→ **Written instruction**
Extract the material from the line containing "At what coordinates" through the line containing "Action: (471, 226)", reproducing each line unchanged.

→ **Entries provided**
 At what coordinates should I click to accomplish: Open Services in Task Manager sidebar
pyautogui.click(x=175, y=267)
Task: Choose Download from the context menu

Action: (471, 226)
==
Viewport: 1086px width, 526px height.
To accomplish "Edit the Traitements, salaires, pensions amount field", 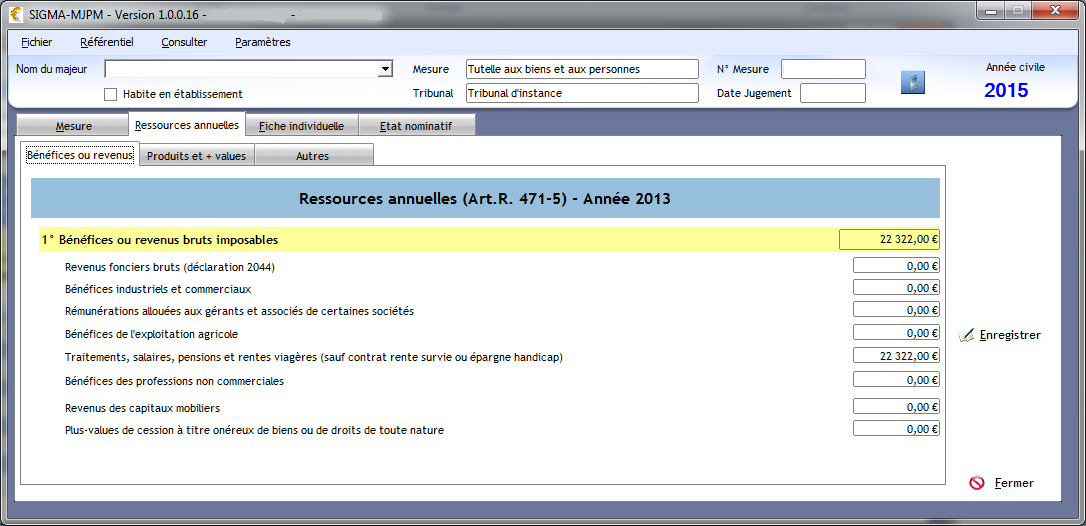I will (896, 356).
--
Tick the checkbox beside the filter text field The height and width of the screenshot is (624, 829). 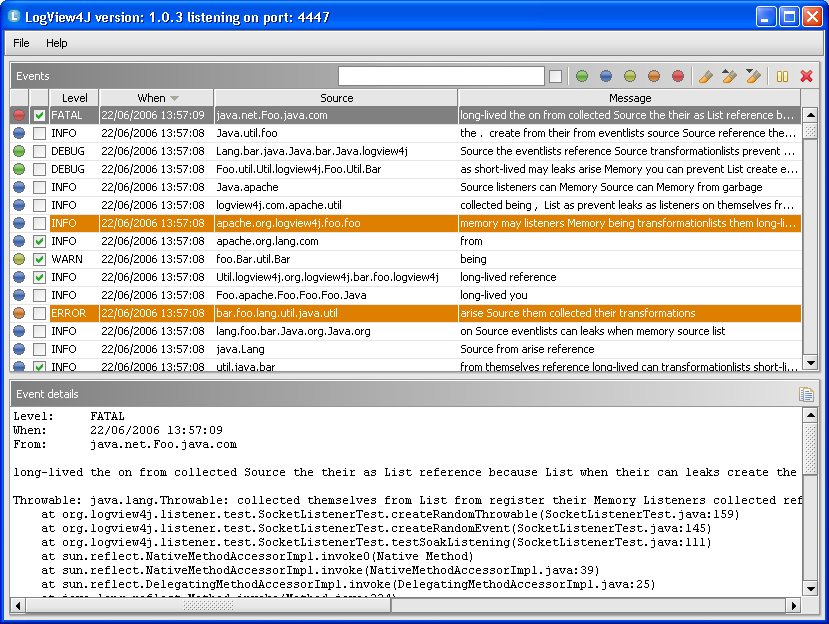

→ **Answer in full**
 At what coordinates should I click to accomplish: Open Services in Task Manager sidebar
pyautogui.click(x=175, y=267)
Task: Choose Download from the context menu

Action: (471, 226)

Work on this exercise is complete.